• Dataset extract:
◇ ◇ ◇ ◇ ◇ ◇ ◇

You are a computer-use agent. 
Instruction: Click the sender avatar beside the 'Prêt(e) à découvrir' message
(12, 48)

◇ ◇ ◇ ◇ ◇ ◇ ◇

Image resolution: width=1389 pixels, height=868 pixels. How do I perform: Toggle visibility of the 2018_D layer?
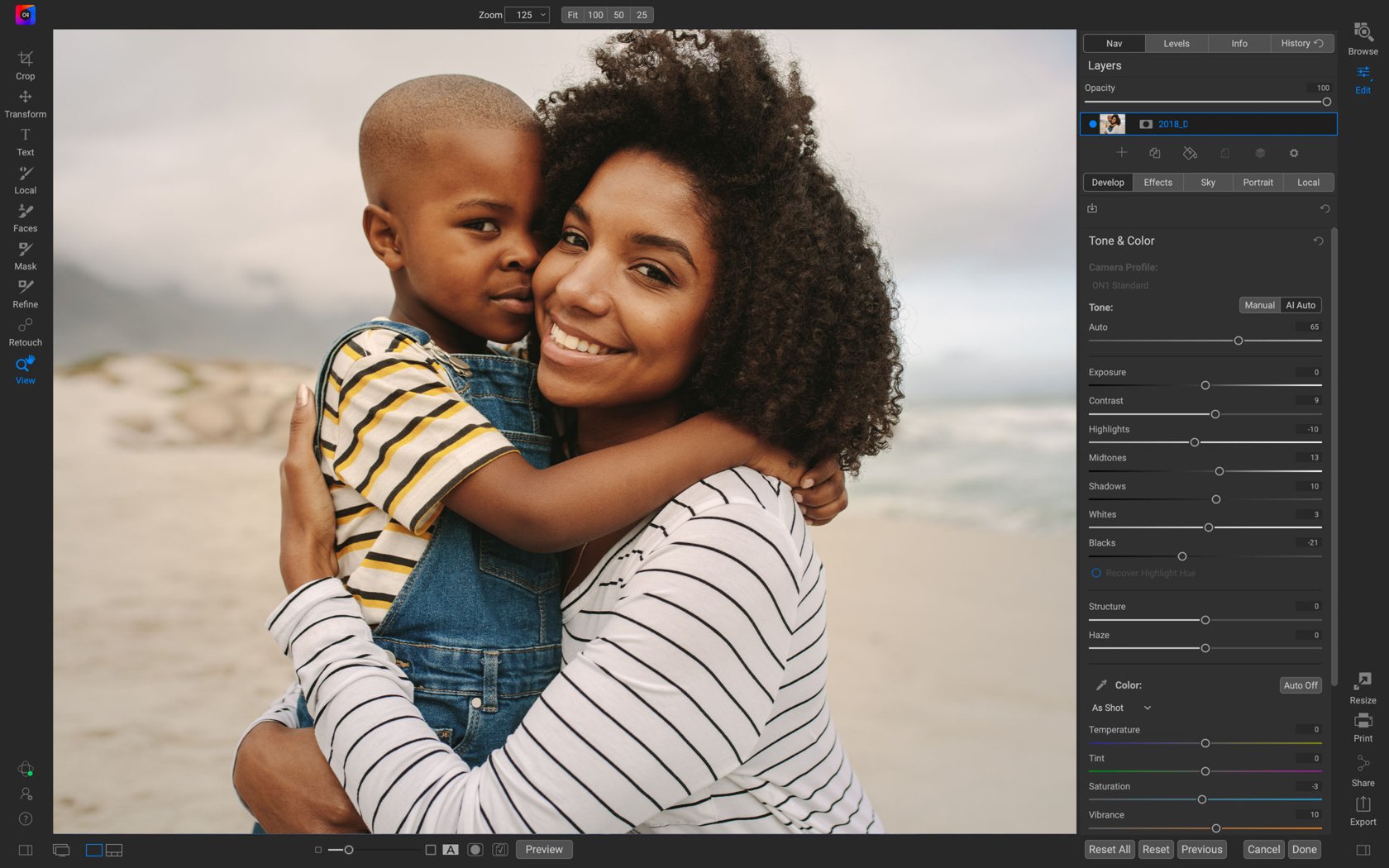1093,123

◇ ◇ ◇ ◇ ◇ ◇ ◇

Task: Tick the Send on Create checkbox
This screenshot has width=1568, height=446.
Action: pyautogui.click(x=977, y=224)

◇ ◇ ◇ ◇ ◇ ◇ ◇

• Required work: Copy the rows from the line with "Task: Tick the Send on Create checkbox" up to and including the line with "Action: pyautogui.click(x=977, y=224)", keeping the requests, and add 30 to each coordinate in the answers.

• The result:
Task: Tick the Send on Create checkbox
This screenshot has width=1568, height=446.
Action: pyautogui.click(x=1007, y=254)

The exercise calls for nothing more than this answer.